The Chill of Riding - 2023 Royal Enfield Bullet 350
The Bullet’s exhaust note used to be distinctive. A sound once so iconic, like a bugle to announce the arrival of royalty. But even if the sound has changed, this is still a Bullet. The familiar retro styling, the badges, and most importantly, the meaty low-end that allows you to cruise gracefully to your destination. With the Bullet, there’s no hurry. And it's evident in the fact that Royal Enfield took their own sweet time to bring it to the J-Series era. After all, you don't rush royalty.
The Bullet borrows its underpinnings from the Classic 350. It gets the same twin downtube cradle frame and the same 350cc air-oil-cooled J-series engine. With that engine, the Bullet now makes 20.2bhp at 6100rpm, and 27Nm at 4000rpm. While it's the same output as the Classic, it’s a 1bhp bump and 1Nm drop from the previous generation. Its 5-speed gearbox is now smoother and easier to operate.
All of this lets you comfortably cruise in the city or on the highway. But this engine is better enjoyed at a steady pace. Breathe in, calm down. You are on a Bullet. The world can wait till you arrive. You ride with grace and panache. You slot it into a higher gear, drop the revs and just chug along. The purists amongst you will miss the original positioning of the shifter, but the Bullet has moved on from that.
What the Bullet hasn’t moved on from, is the spoked wheels that help it retain its old-world charm. However, now they are wrapped in wider tyres on both ends; which slightly add to the Bullet’s bold appeal. They are adequate in terms of performance, especially for how a Bullet is meant to be ridden. Though it now gets some updates, including optional rear disc brakes, with dual-channel ABS. A complete braking package, and the one you should go for, if you can. These brakes are sufficient for moderate city speeds, and most highway speeds. With ABS on both ends, you can now safely slam on both brakes without really losing control.

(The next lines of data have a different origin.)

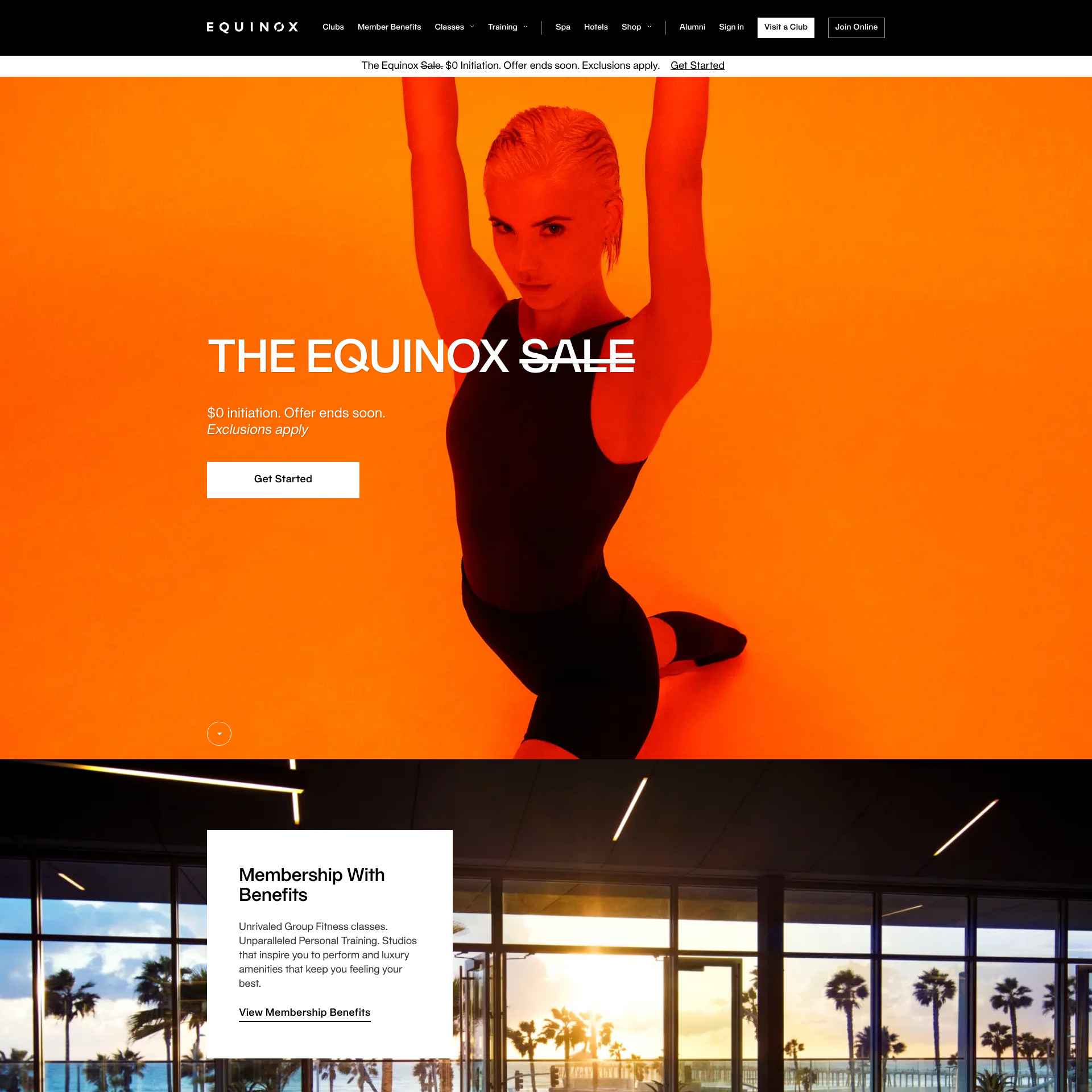Click the Sign In button
The image size is (1092, 1092).
tap(731, 27)
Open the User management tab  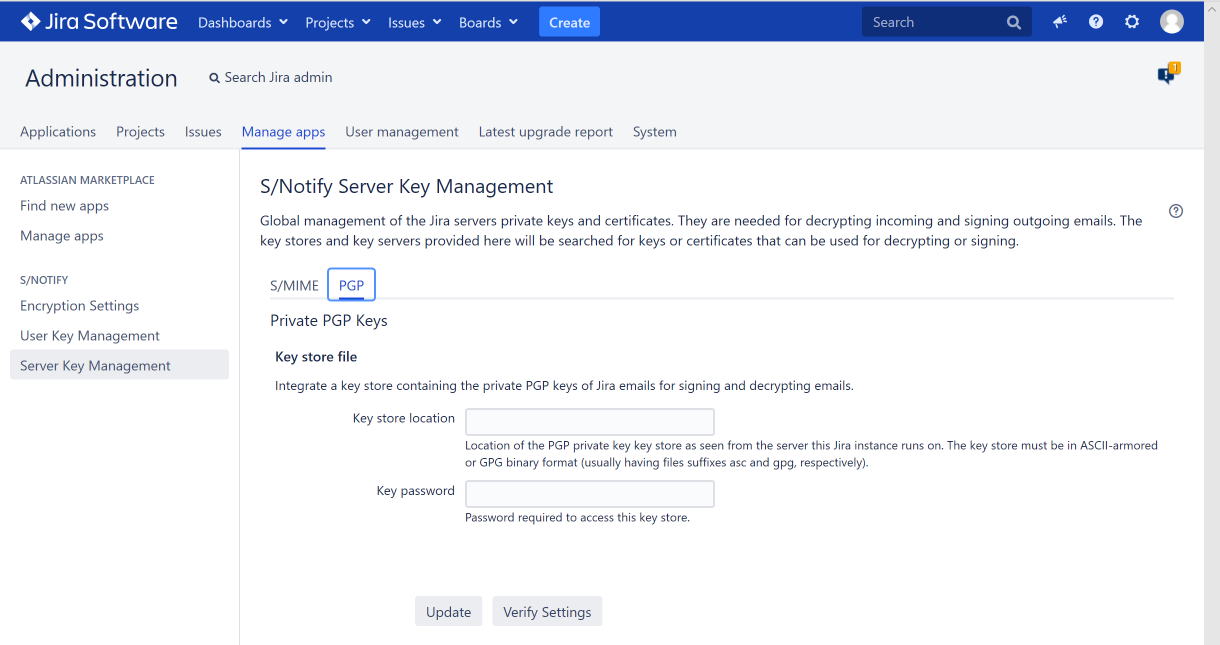[x=402, y=132]
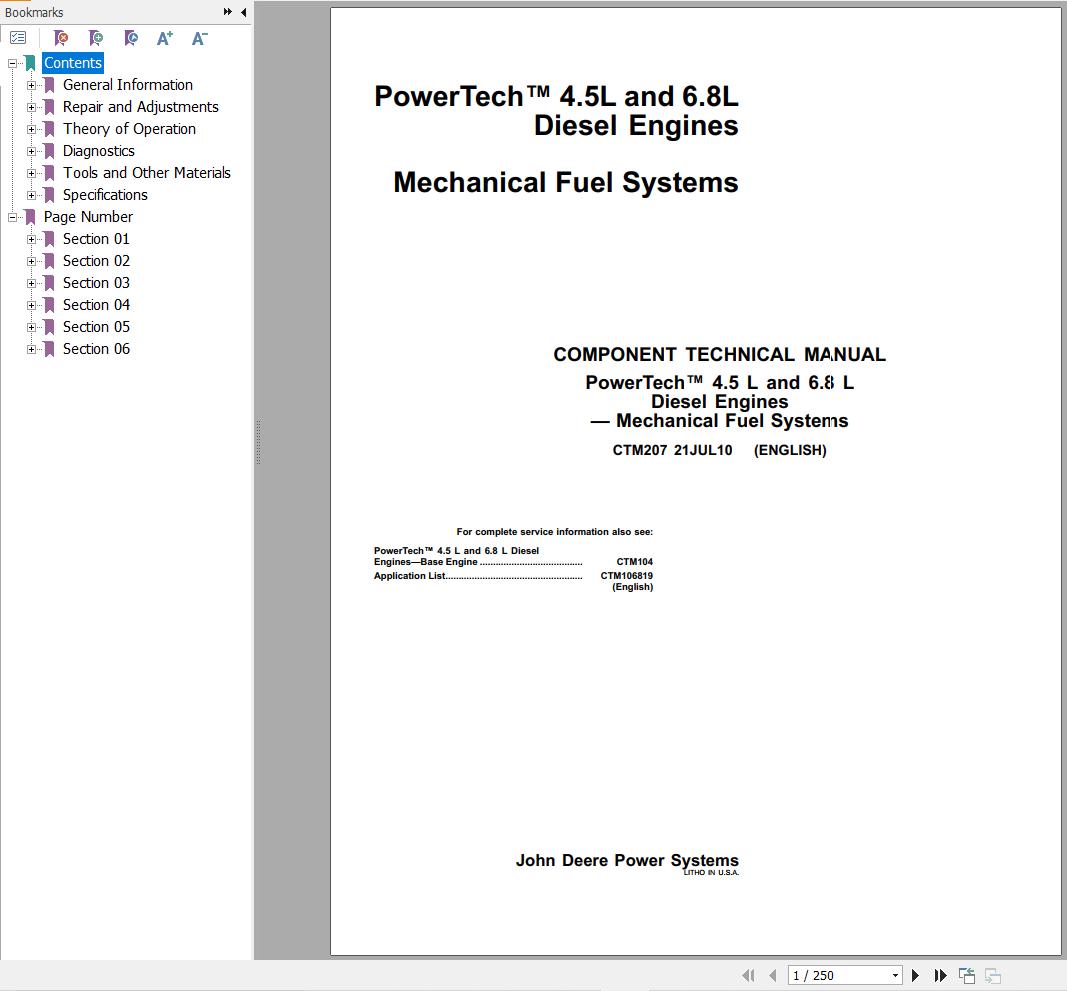Expand the General Information bookmark

[x=32, y=85]
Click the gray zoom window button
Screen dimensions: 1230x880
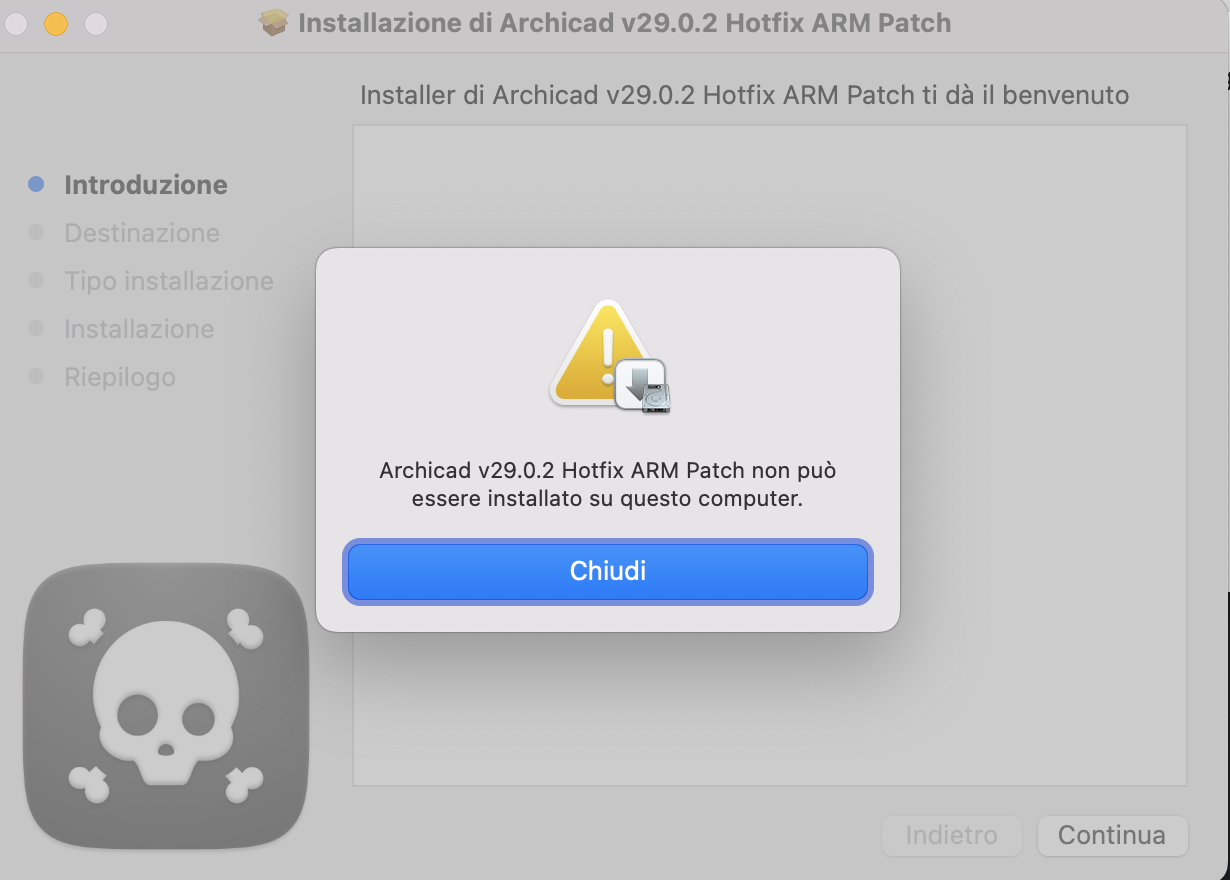click(x=95, y=23)
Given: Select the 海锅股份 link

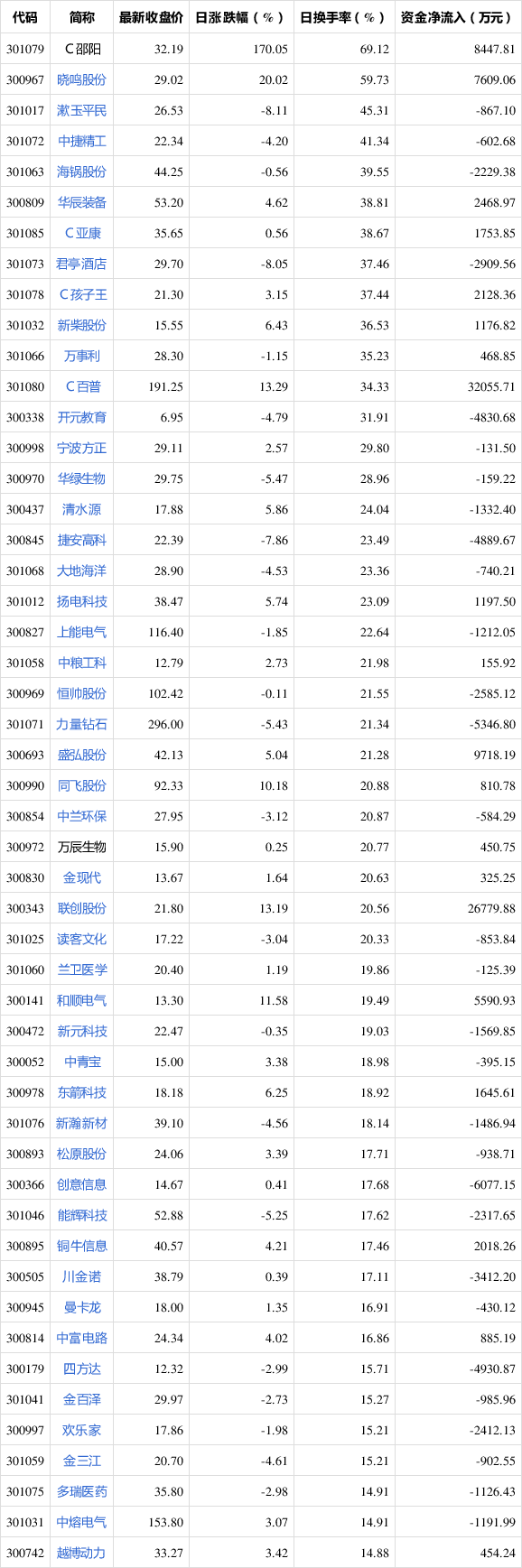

Coming to the suspension, the front fork stanchions have gotten slightly thicker now. These 41mm units are still the standard ones. No fancy USDs here. At the rear, you get the familiar twin shock absorbers. The front and the rear units work in tandem, like well-trained palanquin carriers to keep the royalty comfortable. Gobbling up bumps with grace, and rough patches with ease. The Bullet rides with a calm demeanour. There’s a good synergy between the wheels, suspension and the seat to help you ride at ease. The ergonomics are upright and commanding. The pegs are a forward set but not too much. The clutch action is light, and that can go a long way in delaying fatigue. The Bullet has always been a simple bike to ride, and the lack of a kickstarter has made it even easier. Although the elimination of the kickstarter doesn’t bode well with the purists, we aren’t complaining.
The same can be said about the features of the Bullet. The new one still gets halogen lights all around, and an analogue speedo cluster. But now you get this little digital display that shows you fuel levels, trips, and whatnot. No more do you have to open the tank lid and shake the behemoth to check if you’ll make it to the next fuel bunk. The ammeter has given way to this cap that proudly showcases the bike’s name, and no, there’s no tripper display available for the Bullet as of now. There’s no smartphone connectivity either, but you do get a USB port here, should you need to charge your phone on the go.
And the simplicity mantra is carried over to the styling as well. There’s nothing much that has changed on the Bullet, maybe apart from the new colours or this new RE logo that flanks the 13-litre teardrop fuel tank on both sides. The seat is slightly roomier and offers better support. While I didn’t face any fatigue on this rather short ride, I don’t expect it to be as fatiguing on longer rides either. The Bullet has been known to have a comfy seat. But if it’s still not up to your standards, Royal Enfield is offering a few different seats as a part of their GMA catalogue. This should also help you customise the Bullet to your tastes and preferences.
The new Royal Enfield Bullet is now priced from ₹1.73 lakh and goes up to ₹2.15 lakh (ex-showroom), and is available in three different variants. That’s a significant bump in price, which now brings it close to the Classic 350’s prices. And there’s nothing really out there that can compete with the Bullet. Sure there are better-performing retro bikes out there. But you don’t buy a Bullet for its outright performance or for the thrill of riding. You buy a Bullet, for the chill of riding. And on that front, this new Bullet 350 delivers in spades.